Stored rows:
* * * * *

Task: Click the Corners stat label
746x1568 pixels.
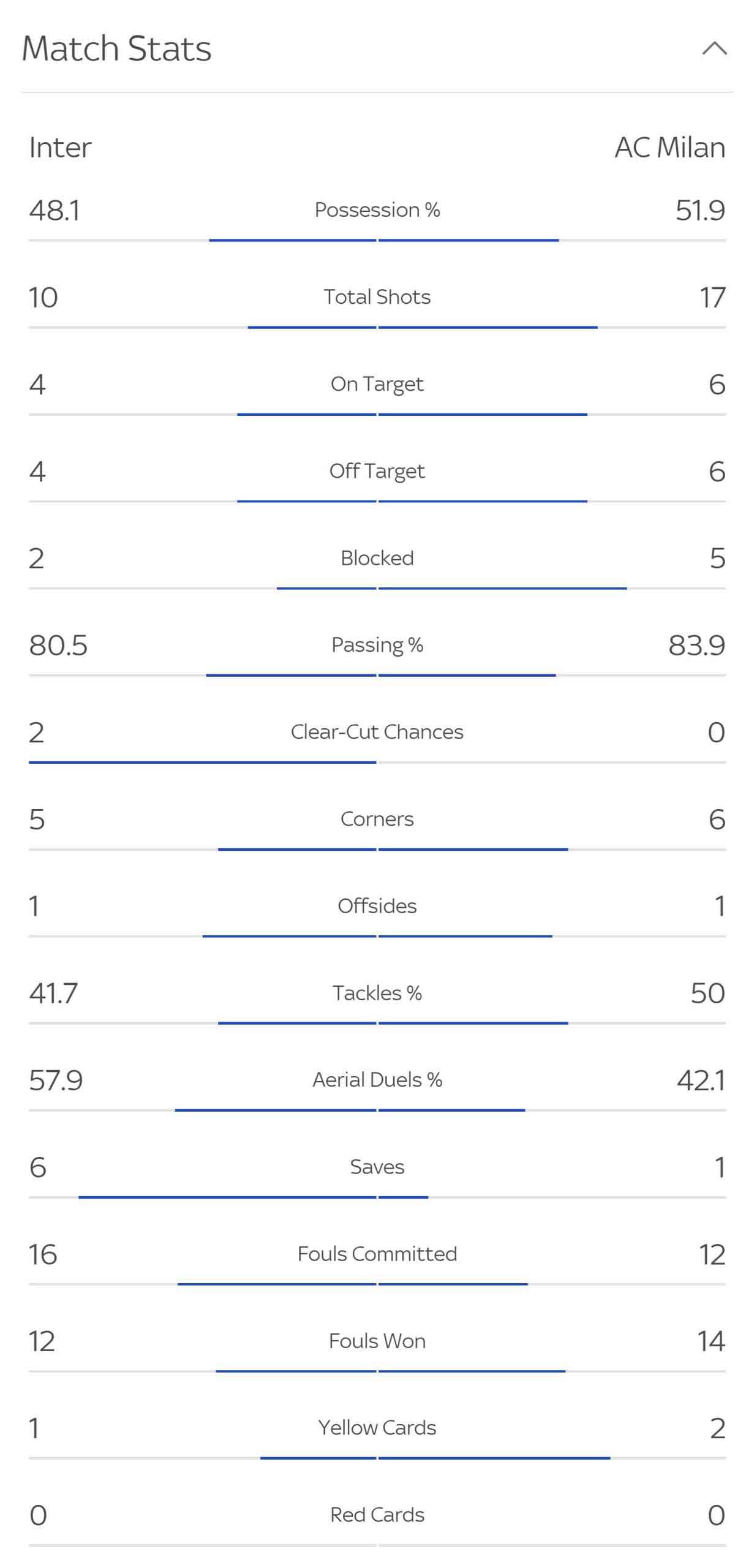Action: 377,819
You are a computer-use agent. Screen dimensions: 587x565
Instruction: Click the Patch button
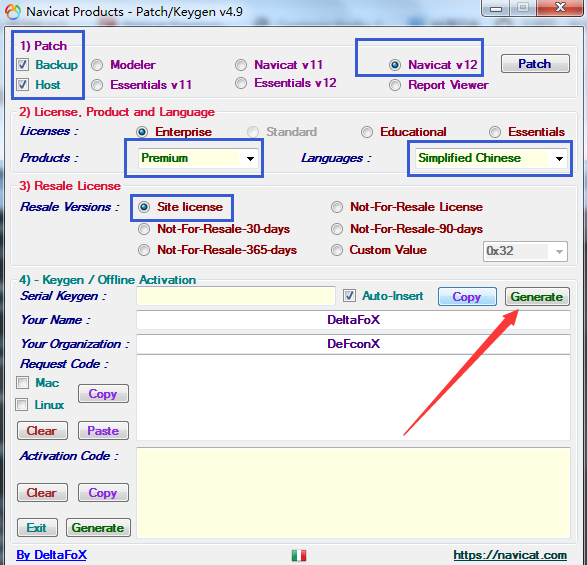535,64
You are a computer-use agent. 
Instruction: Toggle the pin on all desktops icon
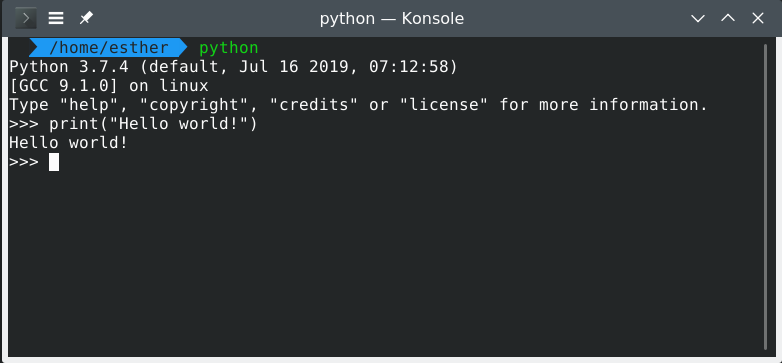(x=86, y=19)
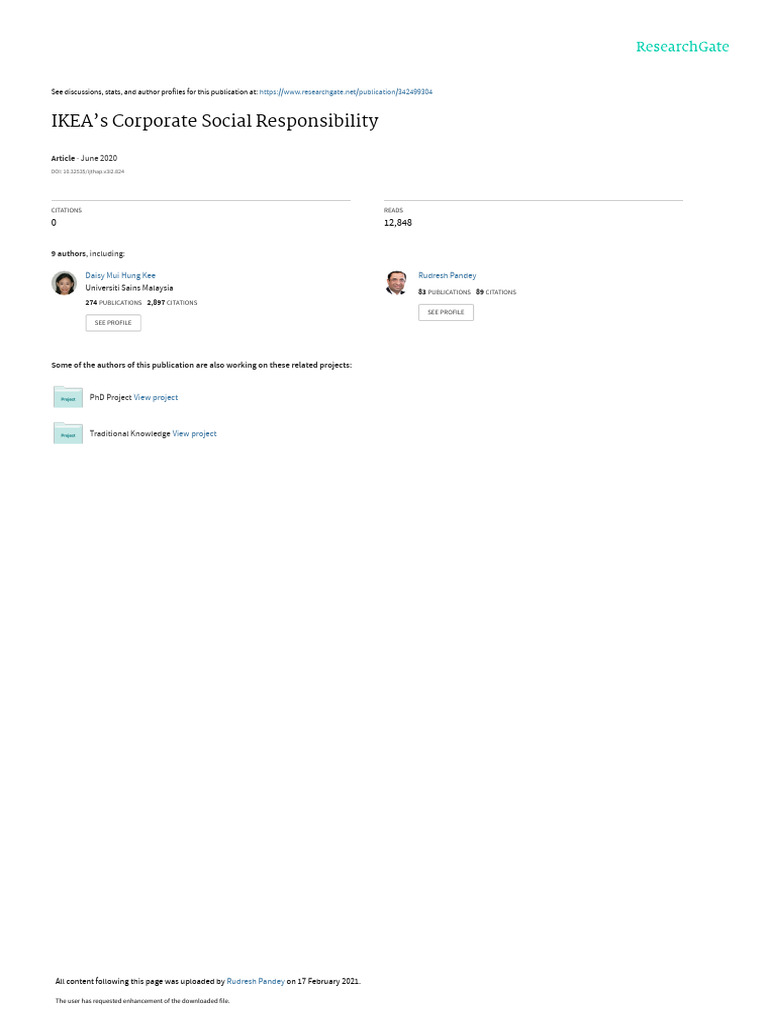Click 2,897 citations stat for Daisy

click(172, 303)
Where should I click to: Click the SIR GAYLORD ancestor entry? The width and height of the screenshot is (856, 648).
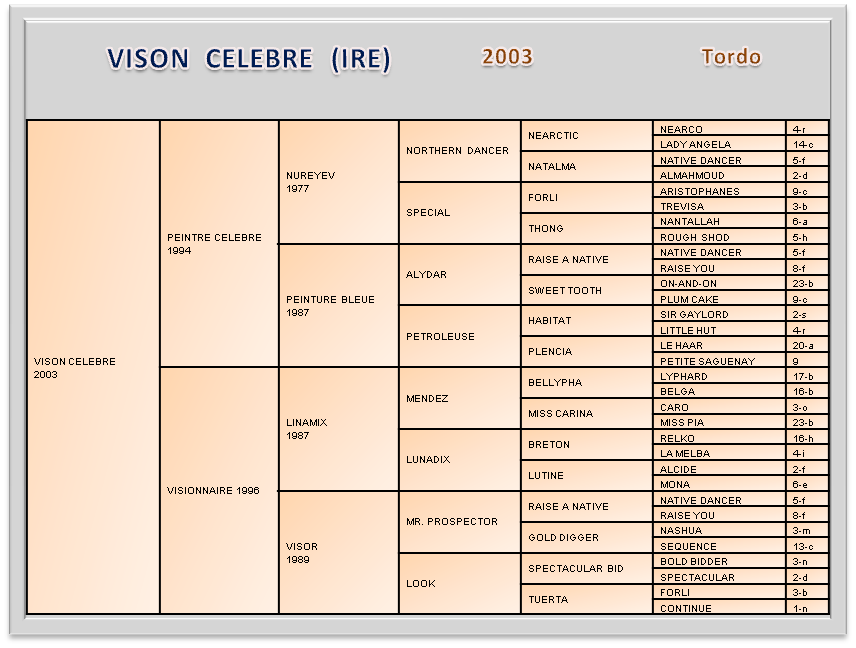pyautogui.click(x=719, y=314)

* * * * *

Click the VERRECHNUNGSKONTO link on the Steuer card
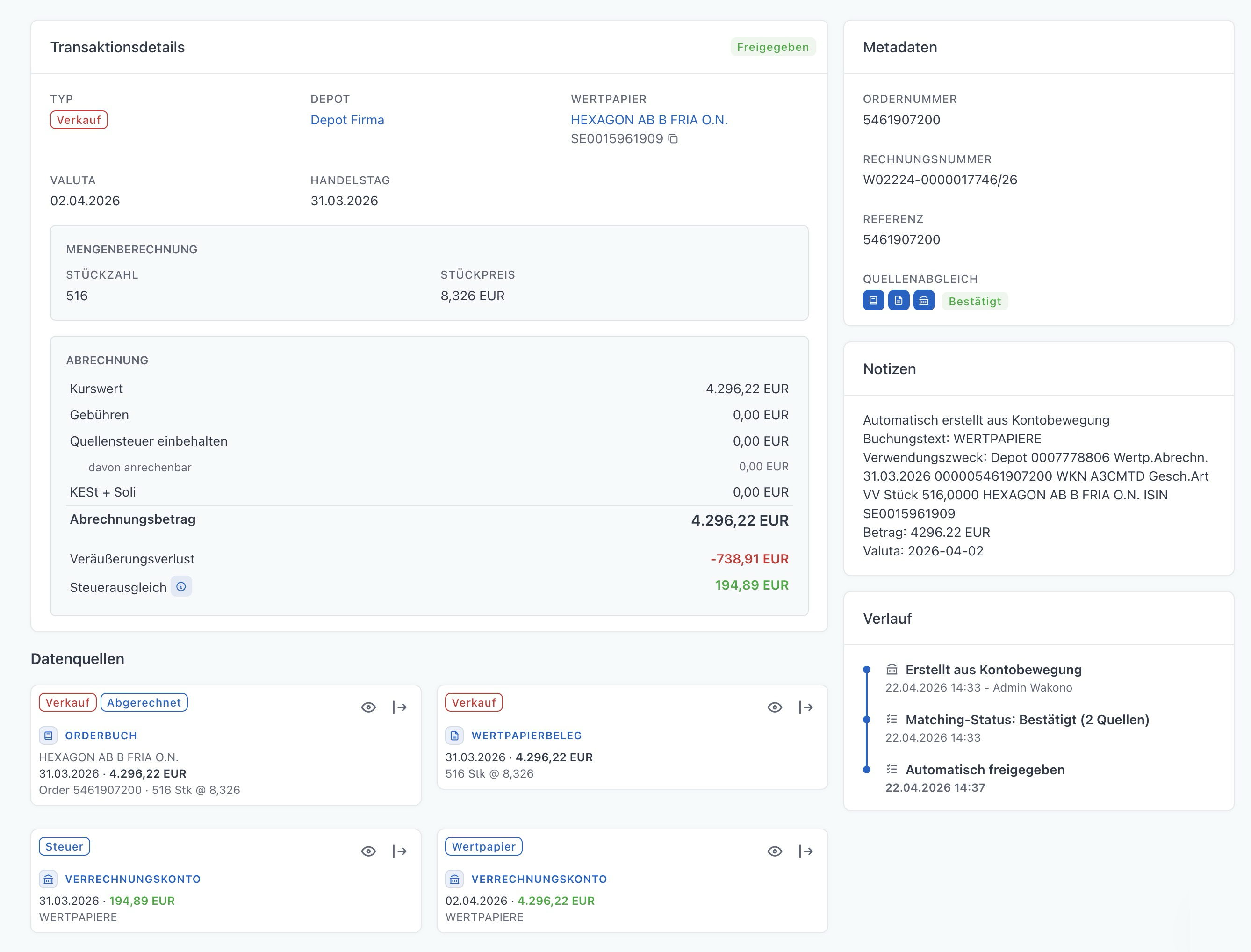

* * * * *

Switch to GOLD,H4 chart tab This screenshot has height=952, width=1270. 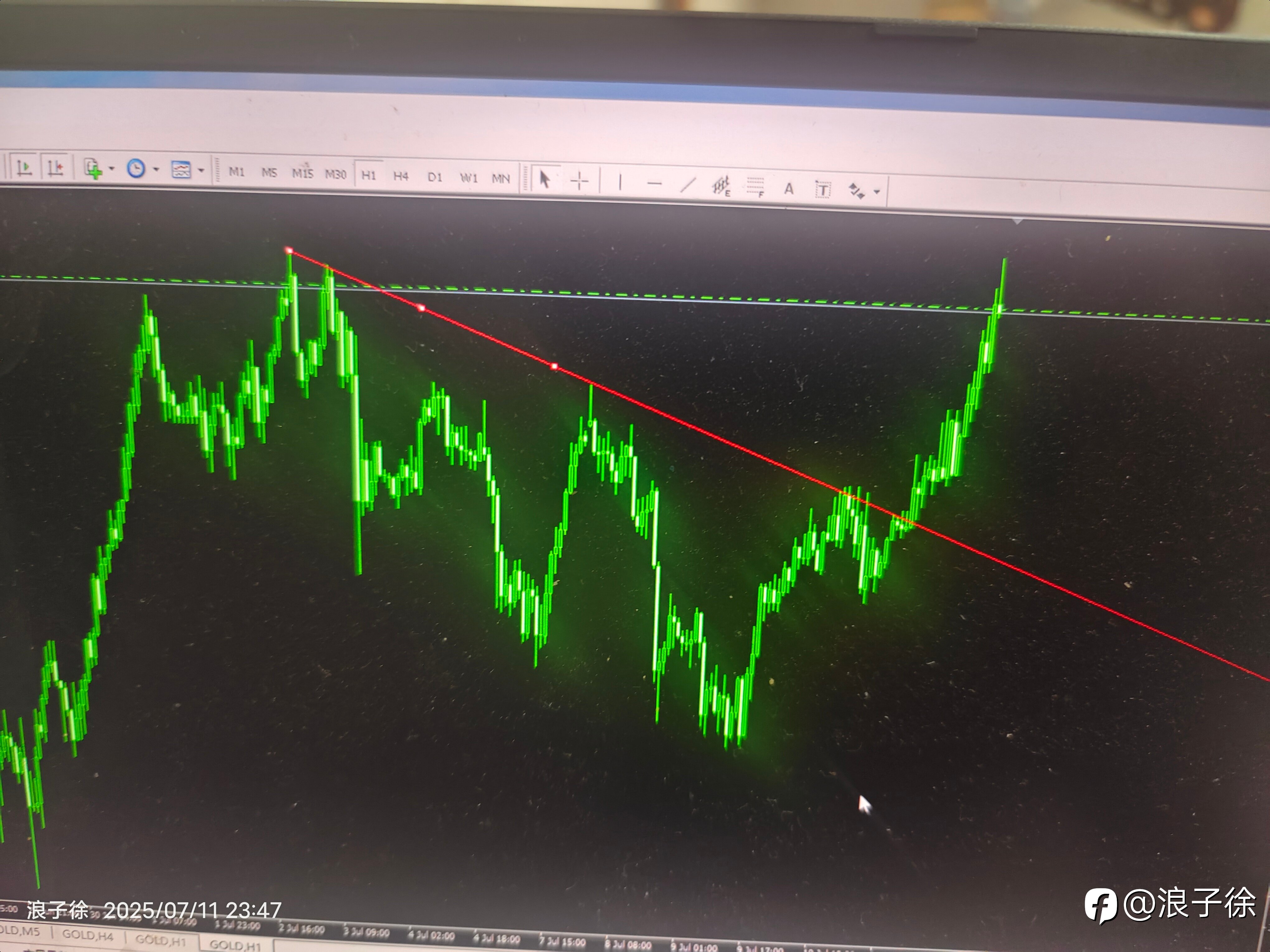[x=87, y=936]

* * * * *

Exercise directions:
Identify every line in the records above that contains the word "agent", treating uppercase and lowercase as different, and copy each such line in full.

Final result:
You are a computer-use agent. Screen dimensions: 587x565
You are a computer-use agent. 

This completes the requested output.